Scotland’s chief statistician released the Recorded Crime in Scotland, 2025-26 report this week, which showed that there were an estimated 14,200 cyber-crimes recorded by the police in Scotland.
This was similar to the estimated volume for 2024-25, but levels remain significantly above the pre-pandemic year of 2019-20, when there were an estimated 7,710 cybercrimes.
It is estimate that cybercrimes accounted for at least 5 per cent of total recorded crime in 2025-26, including 27 per cent of sexual crimes, 6 per cent of crimes of dishonesty and 3 per cent of non-sexual crimes of violence.
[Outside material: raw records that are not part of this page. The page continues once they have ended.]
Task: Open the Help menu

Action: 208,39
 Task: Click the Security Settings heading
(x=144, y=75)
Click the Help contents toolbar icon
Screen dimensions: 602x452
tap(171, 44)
Overall crimes recorded by the police in Scotland increased by 5%, from 299,111 to 315,357 last year, the highest level since 2014-15, though remains down 49% from its peak in 1991.
However, in 2025-26, the clear up rate was 56.7 per cent, up from 56.0 per cent in 2024-25, the second highest clear up rate since comparable records began in 1976 and the highest for a year that wasn’t impacted by Covid.
The figures were published as the Five Eyes security alliance – the US, UK, Canada, Australia and New Zealand – warned this week of the looming dangers of frontier AI models.
The governments intelligence agencies collectively warned that the rapidly-evolving technology is months away from ‘fundamentally transforming both offensive and defensive cyber capabilities’.